Tube de l’été en Côte d’Ivoire, « Pamela la Brouteuse » est un titre tout en dérision qui se moque gentiment des toubabou (blancs) habitués à se faire arnaquer. Skyzo a rencontré Greg Duret alias DJ Petit Piment, un belge plein de fraîcheur qui a envie de s’amuser.

" La boum"
« Ca boum »

Greg Duret n’aurait jamais penser devenir une star en Côte d’Ivoire. De surcroît dans le genre musical du « coupé-décalé », naît dans ce pays durant les années 2000 et célèbre pour ses beats endiablés sauce afro, ses danses rythmées, amusantes et sensuelles. DJ Petit Piment nous avoue avec humilité: « je n’égalerais jamais les Ivoiriens dans le coupé-décalé, j’ajoute une touche de beat européen et une dérision belge. Pour ne pas vexer les puristes du coupé-décalé, je dis que c’est un coupé-décalé type façon-façon ».

Néanmoins, son titre « Pamela la brouteuse » catalyse tout ce qui a fait le succès du coupé-décalé dans le pays de Yaya Touré: du rythme, de la déconne, l’envie de s’amuser et une dose de satire à prendre au millième degrés. « Pamela la Brouteuse » raconte l’histoire d’une nana ivoirienne qui a son babtou sûr qu’elle escroque et « broute»; les brouteurs étant les arnaqueurs du net en Côte d’Ivoire.

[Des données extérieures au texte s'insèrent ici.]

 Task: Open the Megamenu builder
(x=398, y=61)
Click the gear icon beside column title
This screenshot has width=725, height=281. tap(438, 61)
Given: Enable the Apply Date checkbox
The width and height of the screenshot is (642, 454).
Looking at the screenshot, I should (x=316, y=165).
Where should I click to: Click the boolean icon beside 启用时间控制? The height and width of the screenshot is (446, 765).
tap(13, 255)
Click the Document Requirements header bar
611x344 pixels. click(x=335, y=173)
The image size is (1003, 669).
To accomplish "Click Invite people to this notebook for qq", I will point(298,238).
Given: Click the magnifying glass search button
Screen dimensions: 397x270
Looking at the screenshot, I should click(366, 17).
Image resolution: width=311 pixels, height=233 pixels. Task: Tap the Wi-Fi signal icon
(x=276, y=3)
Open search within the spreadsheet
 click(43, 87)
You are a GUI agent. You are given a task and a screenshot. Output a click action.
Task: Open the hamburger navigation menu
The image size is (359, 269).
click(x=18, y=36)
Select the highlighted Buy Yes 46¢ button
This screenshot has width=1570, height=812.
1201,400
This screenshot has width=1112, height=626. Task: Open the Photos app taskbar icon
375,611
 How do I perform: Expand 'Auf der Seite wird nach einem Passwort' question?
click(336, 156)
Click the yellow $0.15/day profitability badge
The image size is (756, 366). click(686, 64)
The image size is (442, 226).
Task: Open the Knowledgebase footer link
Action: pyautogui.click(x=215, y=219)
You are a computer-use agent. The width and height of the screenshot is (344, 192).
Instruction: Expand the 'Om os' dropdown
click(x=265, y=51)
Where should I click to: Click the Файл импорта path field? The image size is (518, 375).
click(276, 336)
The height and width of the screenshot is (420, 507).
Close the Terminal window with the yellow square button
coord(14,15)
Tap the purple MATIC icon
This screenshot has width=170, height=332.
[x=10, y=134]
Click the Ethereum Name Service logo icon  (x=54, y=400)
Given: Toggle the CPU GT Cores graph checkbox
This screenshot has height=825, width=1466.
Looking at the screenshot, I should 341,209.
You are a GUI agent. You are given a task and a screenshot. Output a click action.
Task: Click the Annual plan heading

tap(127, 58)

Le coupé-décalé tire son nom de coupé pour arnaquer et décalé pour s’enfuir. La metteuse en scène suisse Marielle Poinsard propose à DJ Double P formé à la percussion d’Afrique de l’Ouest de composer la musique de son spectacle « On va tout dallaser Pamela » inspiré du coupé décalé. «On est parti dix jours pour Abidjan afin que je m’imprègne du coupé-décalé », raconte le belge âgé de 46 ans. « Pendant ce temps-là, j’ai rencontré le manager de Bebi Philip (en featuring de Pamela la brouteuse) qui me l’a présenté. Ça m’intéressait parce que je ne connaissais tous les codes de la musique africaine. On a travaillé ensemble sur la qualité du son, les basses… ». Une rencontre musicale importante dans la production finale du morceau, «c’est une superbe collaboration », se réjouit-t-il puisque le producteur ivoirien « Bebi Philip a respecté le morceau que j’avais fait ». Cette histoire de hit express à l’Africaine se poursuit avec « un clip fait à l’arrache deux jours après ». Roland Gogo, « un super gars qui travaille super bien », bossant en autres pour Canal+ Afrique, est chargé de réaliser le clip en un jour et demi.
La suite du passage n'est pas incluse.